Tanaka T, Nagase H, Yamaguchi H, Ishida Y, Tomioka K,
Nishiyama M, Toyoshima D, Maruyama A, Fujita K, Nozu K, Nishimura N, Kurosawa H,
Tanaka R, Iijima K. Predicting the outcomes of targeted temperature management
for children with seizures and/or impaired consciousness accompanied by fever
without known etiology. Brain Dev. 2019 Mar 28. pii:
S0387-7604(18)30568-0. doi:10.1016/j.braindev.2019.03.007. [Epub ahead of print]
Abstract
BACKGROUND:
Seizures and/or impaired consciousness accompanied by fever
without known etiology (SICF) is common in the pediatric emergency setting. No
optimal strategy for the management of SICF in childhood currently exists. We
previously demonstrated the effectiveness of targeted temperature management
(TTM) against SICF with a high risk of morbidity; however, some patients with
SICF develop neurological sequelae despite TTM, which necessitate additional
neuroprotective treatment. The clinical characteristics of these severe cases
have not been studied. Accordingly, the aim of this study was to identify the
clinical characteristics of children with SICF who exhibit poor outcomes after
TTM.
METHODS:
The medical records of children admitted to Kobe Children's
Hospital (Kobe, Japan) between October 2002 and September 2016 were
retrospectively reviewed. Patients with SICF treated using TTM were included
and divided into the satisfactory and poor outcome groups. Univariate and
multivariate logistic regression analyses were used to compare clinical
characteristics and laboratory findings between the two groups.
RESULTS:
Of the 73 included children, 10 exhibited poor outcomes.

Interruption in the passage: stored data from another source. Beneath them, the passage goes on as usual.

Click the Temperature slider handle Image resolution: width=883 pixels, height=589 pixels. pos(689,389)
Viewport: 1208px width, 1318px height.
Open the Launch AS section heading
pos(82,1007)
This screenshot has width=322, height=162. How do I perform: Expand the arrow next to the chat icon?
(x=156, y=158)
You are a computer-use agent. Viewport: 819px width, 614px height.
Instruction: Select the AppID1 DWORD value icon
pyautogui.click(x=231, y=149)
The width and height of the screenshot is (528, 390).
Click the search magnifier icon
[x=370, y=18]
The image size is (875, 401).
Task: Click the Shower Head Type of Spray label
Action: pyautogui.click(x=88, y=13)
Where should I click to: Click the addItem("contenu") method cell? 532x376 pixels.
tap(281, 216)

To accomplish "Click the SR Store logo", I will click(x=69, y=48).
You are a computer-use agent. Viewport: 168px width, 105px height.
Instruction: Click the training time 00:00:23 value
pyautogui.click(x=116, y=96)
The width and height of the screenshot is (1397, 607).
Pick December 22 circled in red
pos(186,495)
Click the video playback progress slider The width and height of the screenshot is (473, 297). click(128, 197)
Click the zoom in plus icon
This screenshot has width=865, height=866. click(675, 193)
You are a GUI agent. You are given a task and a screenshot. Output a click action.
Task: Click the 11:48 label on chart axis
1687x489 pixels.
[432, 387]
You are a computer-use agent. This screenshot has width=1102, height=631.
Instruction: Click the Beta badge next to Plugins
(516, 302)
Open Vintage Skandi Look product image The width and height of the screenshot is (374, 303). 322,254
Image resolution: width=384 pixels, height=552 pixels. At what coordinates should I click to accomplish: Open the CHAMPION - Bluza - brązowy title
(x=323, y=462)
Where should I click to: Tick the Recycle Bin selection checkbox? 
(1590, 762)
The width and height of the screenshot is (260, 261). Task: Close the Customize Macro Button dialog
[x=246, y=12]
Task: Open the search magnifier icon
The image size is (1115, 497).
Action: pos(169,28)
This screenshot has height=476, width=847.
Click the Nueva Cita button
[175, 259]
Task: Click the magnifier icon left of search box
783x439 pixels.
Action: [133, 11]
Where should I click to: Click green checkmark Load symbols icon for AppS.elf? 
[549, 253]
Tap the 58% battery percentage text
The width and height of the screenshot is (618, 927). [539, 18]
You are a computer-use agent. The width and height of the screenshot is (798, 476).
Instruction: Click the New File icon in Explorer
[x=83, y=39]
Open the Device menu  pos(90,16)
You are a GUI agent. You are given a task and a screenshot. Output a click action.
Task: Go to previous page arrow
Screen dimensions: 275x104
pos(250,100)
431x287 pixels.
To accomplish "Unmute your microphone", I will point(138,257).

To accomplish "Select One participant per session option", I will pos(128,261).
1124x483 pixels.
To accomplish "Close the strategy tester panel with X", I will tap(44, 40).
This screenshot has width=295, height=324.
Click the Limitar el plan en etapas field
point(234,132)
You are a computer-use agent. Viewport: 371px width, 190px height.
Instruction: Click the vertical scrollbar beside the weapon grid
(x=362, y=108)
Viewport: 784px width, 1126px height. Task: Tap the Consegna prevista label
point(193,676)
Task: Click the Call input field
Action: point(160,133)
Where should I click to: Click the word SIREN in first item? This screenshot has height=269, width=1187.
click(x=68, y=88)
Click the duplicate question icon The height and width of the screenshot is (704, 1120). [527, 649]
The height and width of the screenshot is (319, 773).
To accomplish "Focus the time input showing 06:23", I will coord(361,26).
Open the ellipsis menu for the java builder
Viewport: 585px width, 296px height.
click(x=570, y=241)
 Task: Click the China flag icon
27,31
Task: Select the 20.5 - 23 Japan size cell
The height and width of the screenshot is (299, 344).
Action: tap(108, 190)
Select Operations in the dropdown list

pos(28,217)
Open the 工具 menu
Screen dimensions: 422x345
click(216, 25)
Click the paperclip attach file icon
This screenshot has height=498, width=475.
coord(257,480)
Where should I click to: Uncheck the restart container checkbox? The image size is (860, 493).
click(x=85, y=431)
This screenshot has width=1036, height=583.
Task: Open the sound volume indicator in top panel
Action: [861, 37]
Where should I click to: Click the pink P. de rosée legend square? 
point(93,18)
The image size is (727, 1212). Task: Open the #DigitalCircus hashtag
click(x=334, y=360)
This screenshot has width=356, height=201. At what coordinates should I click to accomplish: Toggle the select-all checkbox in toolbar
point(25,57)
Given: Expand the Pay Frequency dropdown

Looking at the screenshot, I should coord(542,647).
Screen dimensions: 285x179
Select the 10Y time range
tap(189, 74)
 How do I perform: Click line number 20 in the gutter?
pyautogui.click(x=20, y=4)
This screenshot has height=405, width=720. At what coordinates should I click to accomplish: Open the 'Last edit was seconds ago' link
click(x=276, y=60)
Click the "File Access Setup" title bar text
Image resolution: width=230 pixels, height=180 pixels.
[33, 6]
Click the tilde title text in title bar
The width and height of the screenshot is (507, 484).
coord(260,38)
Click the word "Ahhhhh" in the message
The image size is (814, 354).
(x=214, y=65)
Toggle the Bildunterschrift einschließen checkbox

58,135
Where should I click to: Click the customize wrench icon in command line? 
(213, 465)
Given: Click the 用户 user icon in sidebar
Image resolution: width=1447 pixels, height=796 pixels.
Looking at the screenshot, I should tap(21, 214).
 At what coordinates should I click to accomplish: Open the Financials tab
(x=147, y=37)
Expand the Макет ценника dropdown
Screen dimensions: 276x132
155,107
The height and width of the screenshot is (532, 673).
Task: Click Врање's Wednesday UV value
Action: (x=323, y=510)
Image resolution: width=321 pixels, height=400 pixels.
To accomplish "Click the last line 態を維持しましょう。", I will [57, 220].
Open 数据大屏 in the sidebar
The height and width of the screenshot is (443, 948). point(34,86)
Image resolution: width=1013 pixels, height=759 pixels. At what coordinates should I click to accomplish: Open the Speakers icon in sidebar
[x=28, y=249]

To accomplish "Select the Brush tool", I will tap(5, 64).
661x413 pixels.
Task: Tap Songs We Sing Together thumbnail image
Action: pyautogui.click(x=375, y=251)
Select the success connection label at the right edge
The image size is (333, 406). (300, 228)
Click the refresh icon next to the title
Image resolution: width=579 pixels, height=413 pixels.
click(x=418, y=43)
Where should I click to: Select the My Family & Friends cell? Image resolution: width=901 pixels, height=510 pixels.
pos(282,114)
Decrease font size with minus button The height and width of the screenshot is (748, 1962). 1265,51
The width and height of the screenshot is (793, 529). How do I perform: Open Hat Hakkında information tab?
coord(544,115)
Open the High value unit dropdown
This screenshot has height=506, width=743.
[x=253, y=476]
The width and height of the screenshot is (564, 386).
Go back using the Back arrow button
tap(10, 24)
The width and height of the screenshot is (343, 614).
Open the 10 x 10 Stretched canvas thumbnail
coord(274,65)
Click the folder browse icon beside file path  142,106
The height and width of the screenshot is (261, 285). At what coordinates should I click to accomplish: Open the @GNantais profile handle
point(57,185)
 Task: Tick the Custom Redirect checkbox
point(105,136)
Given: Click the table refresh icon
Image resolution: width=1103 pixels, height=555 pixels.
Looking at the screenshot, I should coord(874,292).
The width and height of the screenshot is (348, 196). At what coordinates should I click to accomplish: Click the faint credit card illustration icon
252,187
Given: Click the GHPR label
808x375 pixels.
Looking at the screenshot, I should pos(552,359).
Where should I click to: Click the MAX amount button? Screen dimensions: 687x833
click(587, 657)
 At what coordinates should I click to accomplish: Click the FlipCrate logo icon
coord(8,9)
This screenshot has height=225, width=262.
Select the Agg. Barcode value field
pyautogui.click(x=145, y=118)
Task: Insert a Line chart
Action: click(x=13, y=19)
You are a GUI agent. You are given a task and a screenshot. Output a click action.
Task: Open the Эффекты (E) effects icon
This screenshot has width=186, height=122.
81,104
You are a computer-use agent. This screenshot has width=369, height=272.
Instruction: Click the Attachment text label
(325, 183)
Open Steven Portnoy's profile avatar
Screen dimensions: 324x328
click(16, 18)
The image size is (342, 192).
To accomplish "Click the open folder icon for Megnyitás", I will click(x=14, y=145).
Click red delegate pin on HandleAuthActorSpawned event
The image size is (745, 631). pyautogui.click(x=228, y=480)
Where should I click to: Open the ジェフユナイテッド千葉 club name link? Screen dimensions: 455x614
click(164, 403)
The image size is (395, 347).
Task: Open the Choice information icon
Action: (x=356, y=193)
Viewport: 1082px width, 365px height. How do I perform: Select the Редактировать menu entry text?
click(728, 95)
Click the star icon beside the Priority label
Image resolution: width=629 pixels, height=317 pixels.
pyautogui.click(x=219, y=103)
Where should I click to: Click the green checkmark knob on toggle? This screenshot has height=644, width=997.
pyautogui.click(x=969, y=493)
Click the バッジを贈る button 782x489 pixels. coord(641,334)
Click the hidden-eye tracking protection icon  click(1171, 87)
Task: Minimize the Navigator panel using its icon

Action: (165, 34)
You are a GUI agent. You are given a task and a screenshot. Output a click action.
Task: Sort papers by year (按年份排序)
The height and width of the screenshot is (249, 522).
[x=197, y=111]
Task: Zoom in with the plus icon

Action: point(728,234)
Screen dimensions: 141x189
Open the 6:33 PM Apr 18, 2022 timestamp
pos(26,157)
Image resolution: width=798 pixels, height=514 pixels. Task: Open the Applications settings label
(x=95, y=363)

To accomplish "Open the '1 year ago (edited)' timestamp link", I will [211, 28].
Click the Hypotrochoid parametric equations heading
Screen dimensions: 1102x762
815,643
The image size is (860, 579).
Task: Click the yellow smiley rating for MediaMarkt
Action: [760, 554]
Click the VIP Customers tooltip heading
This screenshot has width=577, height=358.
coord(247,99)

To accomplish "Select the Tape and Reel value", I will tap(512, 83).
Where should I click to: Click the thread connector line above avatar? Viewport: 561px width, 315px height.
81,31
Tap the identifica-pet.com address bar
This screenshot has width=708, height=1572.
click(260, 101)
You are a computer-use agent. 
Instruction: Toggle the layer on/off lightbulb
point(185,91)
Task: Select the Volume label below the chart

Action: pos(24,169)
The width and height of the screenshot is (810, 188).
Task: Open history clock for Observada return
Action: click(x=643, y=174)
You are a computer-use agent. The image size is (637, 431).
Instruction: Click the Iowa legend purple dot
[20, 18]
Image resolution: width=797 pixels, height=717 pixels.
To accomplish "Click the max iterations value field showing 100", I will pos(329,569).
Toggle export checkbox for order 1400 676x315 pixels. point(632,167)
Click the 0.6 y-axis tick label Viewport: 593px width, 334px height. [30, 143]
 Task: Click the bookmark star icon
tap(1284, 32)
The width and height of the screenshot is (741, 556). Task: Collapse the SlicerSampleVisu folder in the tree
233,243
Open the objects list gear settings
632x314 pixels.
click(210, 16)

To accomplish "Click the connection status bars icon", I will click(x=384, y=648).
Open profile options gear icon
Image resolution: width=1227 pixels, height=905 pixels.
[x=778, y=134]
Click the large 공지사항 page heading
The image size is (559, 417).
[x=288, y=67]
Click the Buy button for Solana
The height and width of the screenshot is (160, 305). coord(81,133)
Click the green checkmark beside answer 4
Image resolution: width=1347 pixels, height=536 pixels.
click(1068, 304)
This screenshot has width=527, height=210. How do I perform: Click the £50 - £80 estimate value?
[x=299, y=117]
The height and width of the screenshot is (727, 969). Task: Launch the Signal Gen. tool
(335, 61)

Univariate logistic regression analysis revealed that acute circulatory failure
before TTM initiation, the use of four or more types of anticonvulsants,
methylprednisolone pulse therapy, and an aspartate aminotransferase (AST) level
≥73 IU/L were associated with poor outcomes. Multivariate logistic regression
analysis identified an elevated AST level as a significant independent
predictor of a poor outcome.
CONCLUSIONS:
An elevated AST level within 12 h of onset in children with
SICF is an independent predictor of a poor outcome after TTM initiated within
24 h of onset.
___________________________________________________________________
A total of 10 children in the final cohort were categorized
into the poor outcomes group and 63 patients exhibited satisfactory outcomes.
In the univariate analysis, factors associated with poor outcomes included
treatment with ≥4 types of anticonvulsants, use of methylprednisolone pulse
therapy, and an AST level ≥73 IU/L.
The multivariate analysis, however, demonstrated that an
elevated AST level was the only independent predictor of poor outcome in these
patients (odds ratio, 26.50; 95% CI, 4.75-148.00; P <.001). Of the 10
patients who had a poor outcome, 8 were subsequently diagnosed with acute encephalopathy
with biphasic seizures and late reduced diffusion.
Study limitations include its retrospective nature, the
small sample size, and the lack of a comparator control group.
The investigators concluded that “future large-scale studies
are required to confirm whether high AST levels are an independent predictor of
a poor outcome in children with SICF treated using TTM.”